El artículo es una revisión narrativa, consiste en una puesta al día de áreas de nueva investigación en la rinitis y asma realizada por expertos en el tema. En este tipo de artículos no es preciso detallar los criterios seguidos para la selección de los estudios, que se deja a criterio del autor, por lo que no existe forma de saber si existe un sesgo de selección.

EN PERSPECTIVA

  1. La enfermedad alérgica de la vía aérea (asma y rinitis) es la enfermedad crónica más prevalente en la infancia, y aun cuando hay guías nacionales e internacionales1,2 recientes que realizan recomendaciones basadas en la evidencia en cuanto al diagnóstico y tratamiento, existen áreas con lagunas en el conocimiento que requieren más estudios. La revisión enumera las líneas de investigación actuales:
    • La genética y la influencia del medio ambiente (virus, circunstancias perinatales, uso de antibióticos y microbiota en la primera infancia) en el desarrollo de la enfermedad.
    • El papel de la dieta, el estilo de vida o los déficits vitamínicos en la prevención secundaria del asma.
    • La búsqueda de biomarcadores que nos permitan pronosticar la evolución posterior de los preescolares con sibilantes.
    • Marcadores objetivos que faciliten la monitorización de la enfermedad.
    • Nuevas tecnologías y su uso para mejorar el control.
    • Nuevos tratamientos con fármacos anti-IgE, antiinterleucinas o inmunoterapia sublingual para el asma alérgico de difícil control.
  2. Los estudios descritos en la revisión nos aportan novedades, pero ninguna de ellas puede modificar de momento nuestra práctica habitual. La atopia en el niño o en sus padres continúa siendo el marcador más importante como predictor de enfermedad en el adulto.
  3. A la vista de los estudios disponibles, no se pueden hacer recomendaciones generales en cuanto a suplementar con vitamina D a los niños con asma3.
  4. No existe un biomarcador recomendado para monitorizar el tratamiento; aunque el FeNO es uno de los usados de forma más extensa, una revisión reciente4 concluye que el uso de FeNO para guiar el tratamiento del asma en los niños puede ser beneficioso en un subgrupo de niños, pero no puede recomendarse universalmente para todos los niños con asma..
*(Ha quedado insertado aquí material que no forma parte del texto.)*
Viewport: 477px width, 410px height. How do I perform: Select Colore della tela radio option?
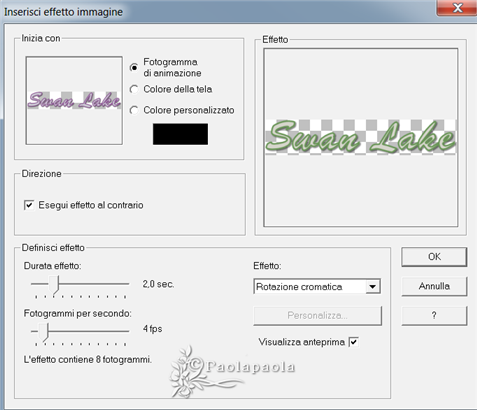tap(134, 89)
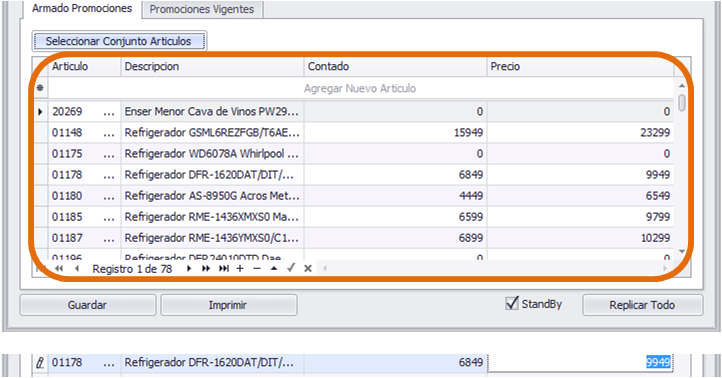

    Deben realizarse ensayos clínicos adicionales con diferentes gravedades del asma, diferentes contextos, incluidos la Atención Primaria y los lugares de menos recursos, y considerar diferentes valores de corte del FeNO.

  5. Los anticuerpos monoclonales y los antiinterleucinas tienen indicaciones precisas en un nivel 5 de tratamiento en niños con asma alérgico mayores de 12 años.

    La inmunoterapia sublingual ha demostrado algunos efectos de mejoría en calidad de vida y disminución de las exacerbaciones en estudios de poca calidad metodológica en asma leve y moderada, con escasos efectos adversos5. La última actualización de la GINA2 la propone como alternativa en pacientes con asma moderada en el escalón 3 o 4 de tratamiento con alergia a ácaros y FEV1 > 70%.